Phishing-E-Mails als Spenden getarnt

Die Ereignisse in Japan sind den meisten Menschen gegenwärtig. Die Medien berichten seit der Tsunami-Katastrophe vor 11 Tagen stetig über die Situation in Japan und rufen dabei zunehmend auch zu Spenden an Hilfsorganisationen auf. Eine legitime Bitte und es sollte schnell gehen, denn die Hilfe wird jetzt dringend gebraucht. Wenig verwunderlich, wenn Spendenbitten auch per E-Mail in den Postfächern der Nutzer eintreffen. Was also tun, wenn beispielsweise das Britische Rote Kreuz um eine Spende bittet?

Spam-E-Mail mit falschem Spendenaufruf

Spam-E-Mail mit falschem Spendenaufruf

E-Mails, wie die oben dargestellte, erreichen zurzeit die Spamtraps von eleven. Schon in der Betreffzeile wird versucht mit einschlägigen Signalwörtern wie Tsunami, Japan und in diesem Falle auch British Red Cross, die Aufmerksamkeit der Empfänger zu wecken. Die E-Mail selbst besteht nur aus Text, in dem die bekannten Fakten über die Ereignisse nochmals präsentiert werden. Im Anhang der E-Mail befindet sich eine HTML-Datei.

Phishing-Formular aus dem Anhang der E-Mail

Phishing-Formular aus dem Anhang der E-Mail

Sie enthält ein angebliches Spendenformular, welches jedoch deutlich mehr Daten verlangt als notwendig. Beispielsweise wird nach dem Mädchennamen der Mutter gefragt und nach Daten des Führerscheins. Alle Links im HTML-Dokument führen tatsächlich zur Internetseite des British Red Cross. Nur eine URL führt auf den Server eines französischen Hotels.

Veraltete Software als Einfallstor für Hacker

Website des betroffenen Hotels

Website des betroffenen Hotels (Name wurde unkenntlich gemacht)
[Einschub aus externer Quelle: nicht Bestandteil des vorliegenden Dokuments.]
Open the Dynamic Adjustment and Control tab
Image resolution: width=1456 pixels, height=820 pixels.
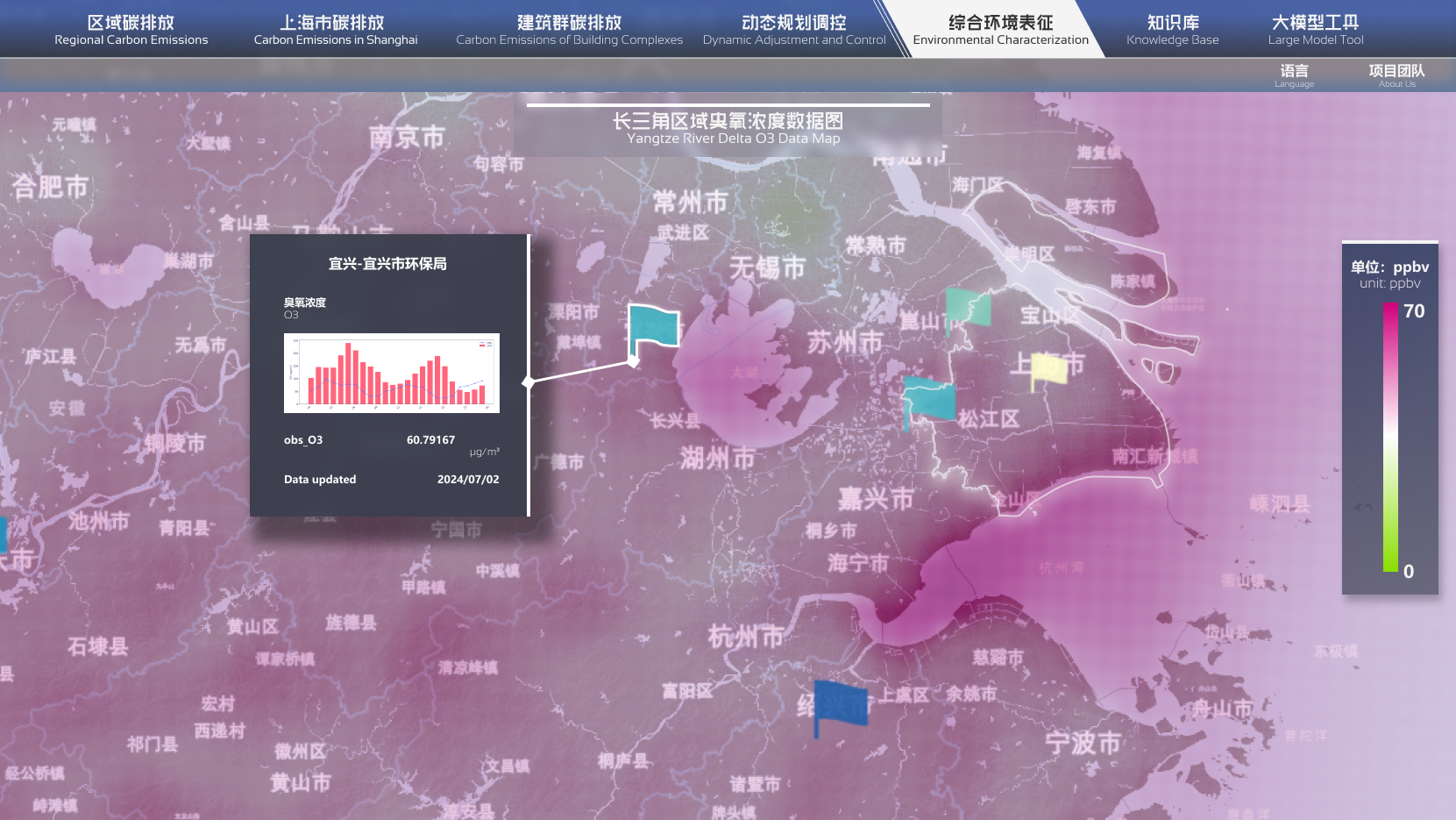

Betätigt man nach dem Ausfüllen des Formulars den Absende-Button, werden die Daten dorthin geschickt. Der Link führt in ein Unterverzeichnis, in dem sogenannte CGI-Scripte abgelegt werden sollen. Im entsprechenden Wikipedia-Artikel liest man, dass CGI Programme, die ein Dritter erstellt hat und die auf Webservern ausgeführt werden können, in höchstem Maße sicherheitsrelevant seien. Der Server des Hotels ist seit fünf Jahren nicht aktualisiert worden und jene offensichtliche mangelnde Aufmerksamkeit war dann wahrscheinlich auch das Einfallstor für die Hacker. Auch die Website selbst ist ein Projekt aus dem Jahr 2004.
Bei der Abgabe solcher Datenmengen ist unbedingt Misstrauen angesagt. Ganz offensichtlich geht es hier darum, an vertrauliche Informationen zu kommen. Das wird nicht zuletzt durch die Frage nach dem Mädchennamen der Mutter offenkundig, denn dabei handelt es sich um eine typische Sicherheitsfrage für vergessene Passwörter oder deren Änderung.